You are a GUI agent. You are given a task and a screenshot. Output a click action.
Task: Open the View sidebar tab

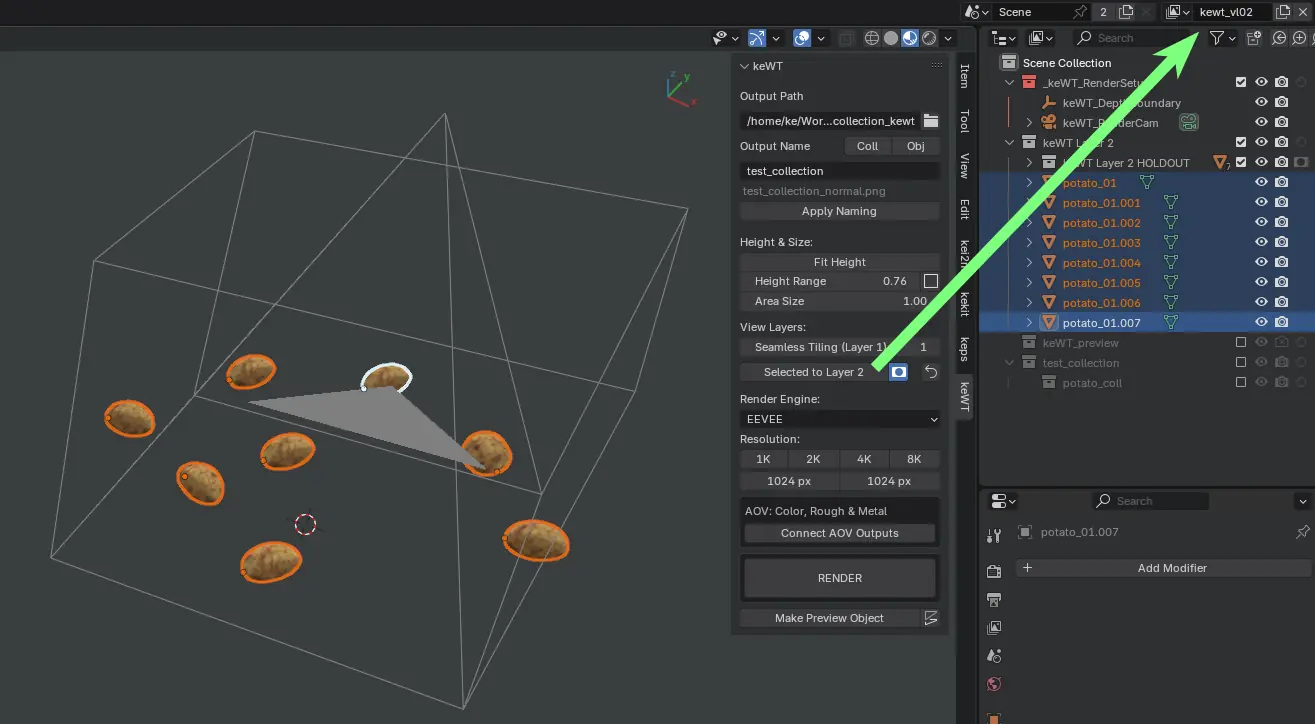pos(964,165)
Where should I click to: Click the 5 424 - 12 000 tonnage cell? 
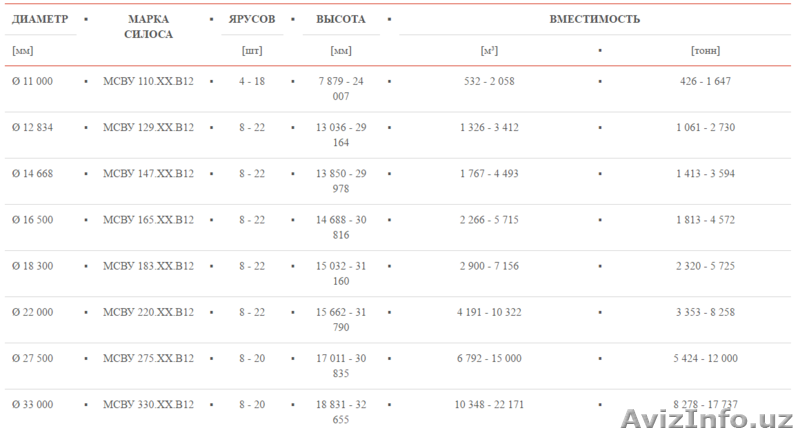706,358
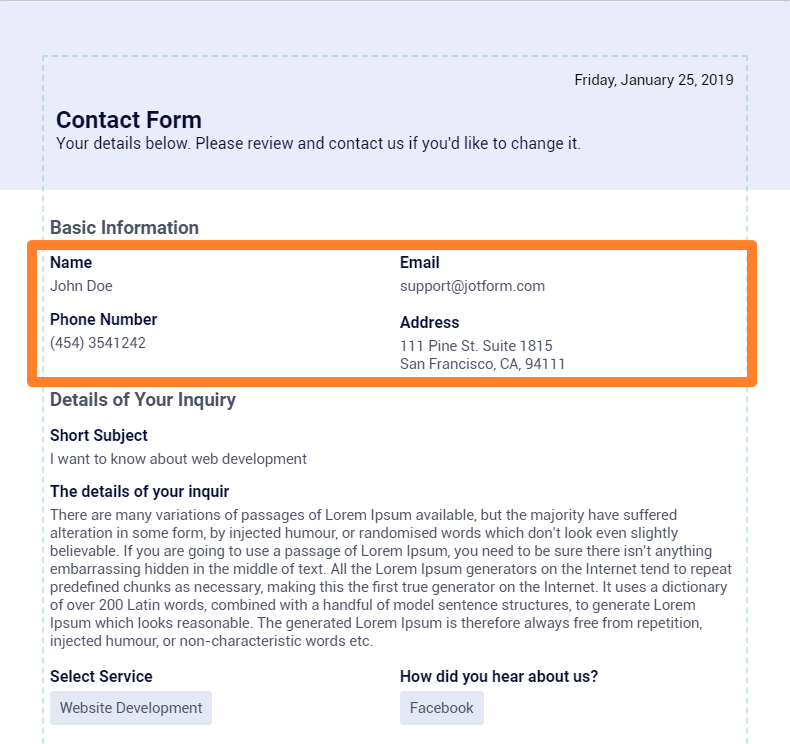Select the 'How did you hear about us?' label
The width and height of the screenshot is (790, 744).
(499, 677)
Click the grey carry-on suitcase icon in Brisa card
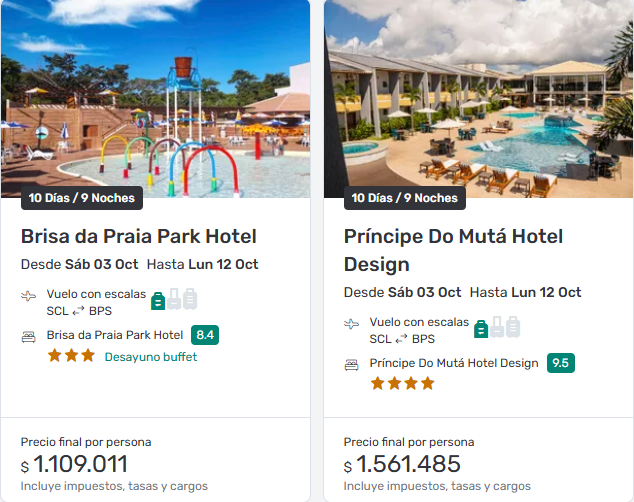Image resolution: width=634 pixels, height=502 pixels. point(174,298)
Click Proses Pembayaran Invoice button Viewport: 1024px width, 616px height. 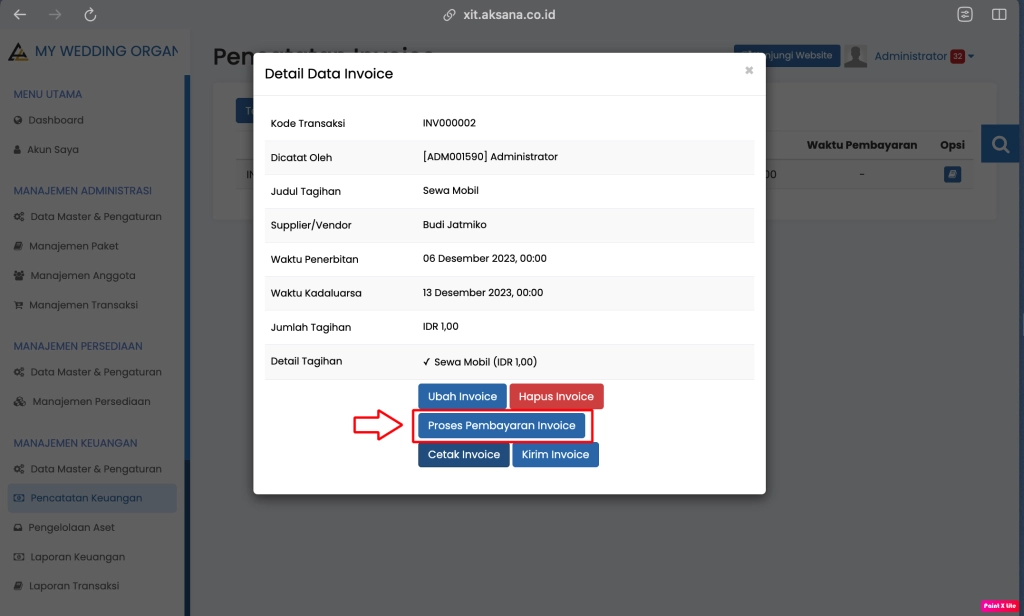pos(501,426)
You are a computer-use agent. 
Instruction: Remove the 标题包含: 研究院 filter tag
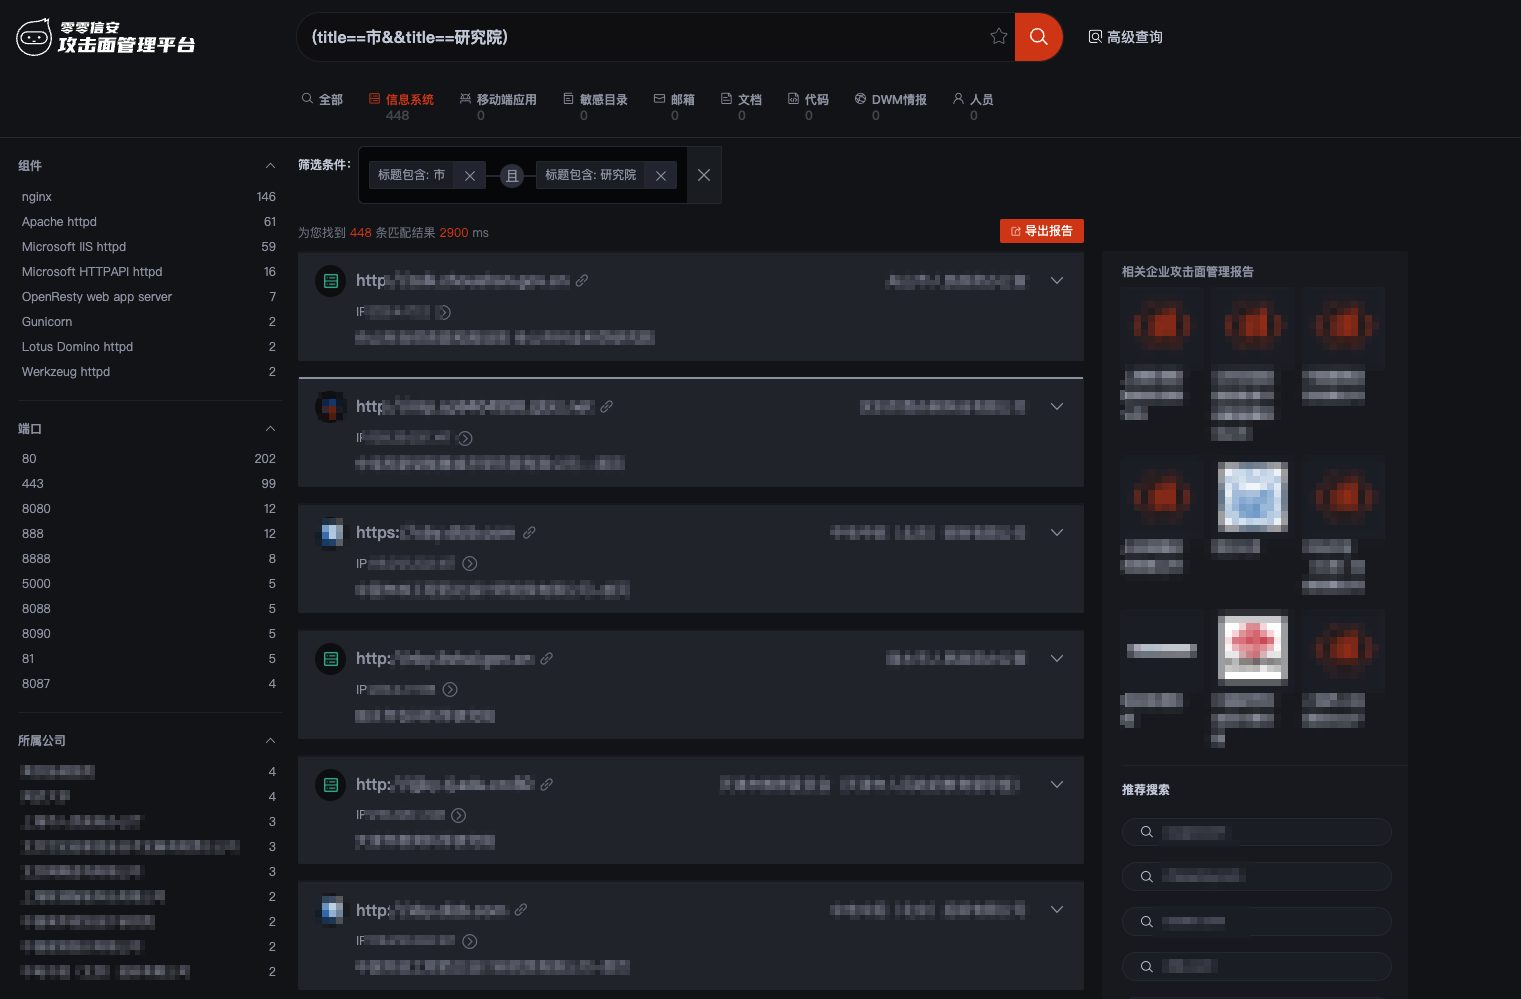click(660, 176)
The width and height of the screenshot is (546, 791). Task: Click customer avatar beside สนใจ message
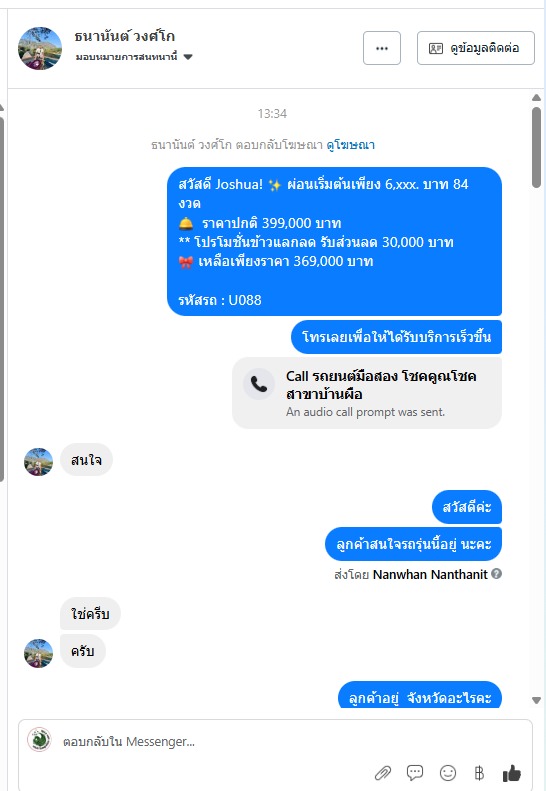pyautogui.click(x=38, y=462)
# # # # # # #
--- WHAT THE EXERCISE ASKS ---
When a line in the data contains the string "agent", copy that line.

--- TASK RESULT ---
You are a GUI agent. You are given a task and a screenshot. Output a click action.
You are a computer-use agent. 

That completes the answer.